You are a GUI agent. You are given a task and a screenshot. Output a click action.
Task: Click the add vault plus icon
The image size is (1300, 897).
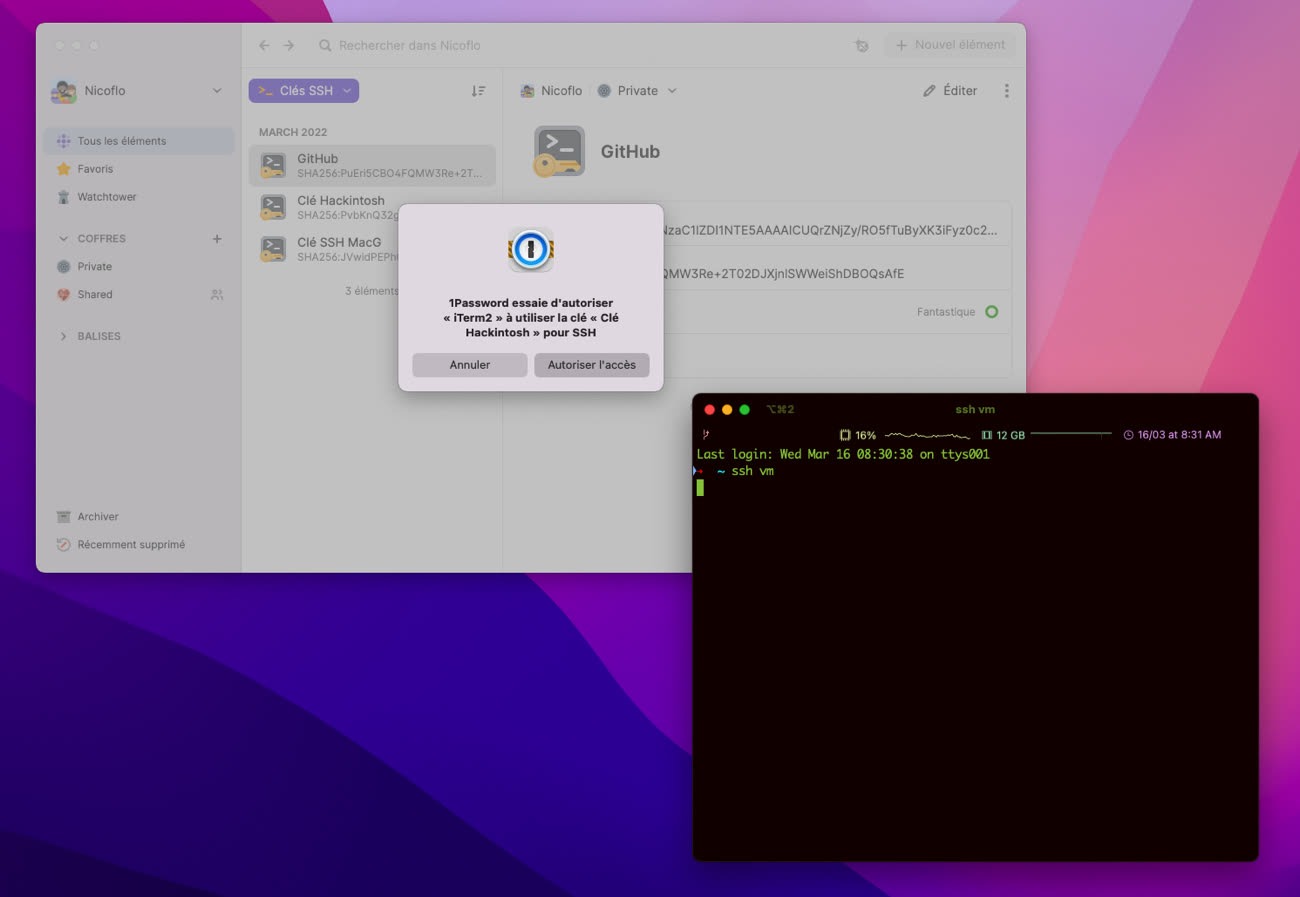click(x=217, y=239)
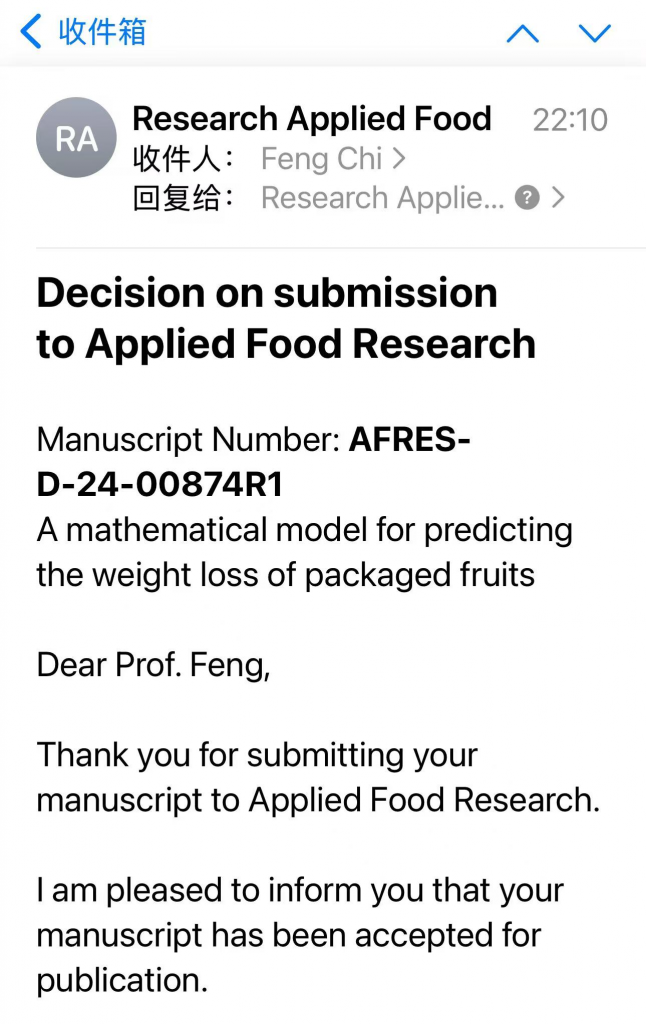Tap the accepted for publication sentence

click(300, 935)
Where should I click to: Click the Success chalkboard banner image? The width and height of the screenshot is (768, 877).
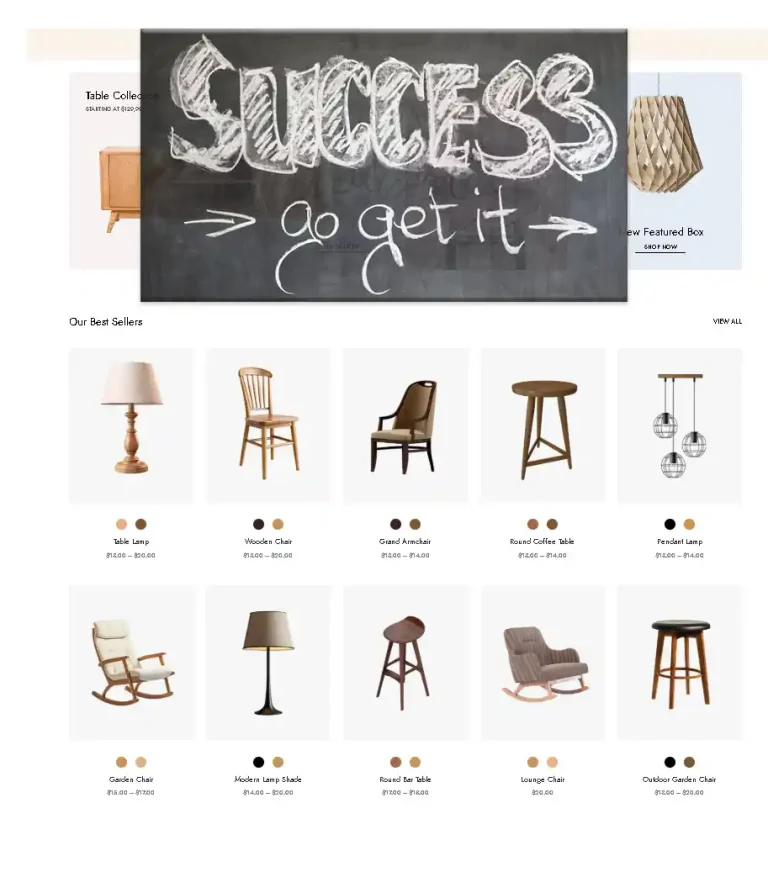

┄┄┄┄┄┄┄┄┄┄┄┄┄┄┄┄┄┄┄┄

EXERCISE REQUIREMENTS ::
Each line from the one containing "Task: Click the add vault plus icon" through the final line of the data must be reproduced exactly, both ends included, with no pictures in the copy.

RESULT BELOW ::
Task: Click the add vault plus icon
The image size is (1300, 897).
click(x=217, y=239)
Tap the accepted for publication sentence

click(300, 935)
Where should I click to: Click the Success chalkboard banner image? The width and height of the screenshot is (768, 877).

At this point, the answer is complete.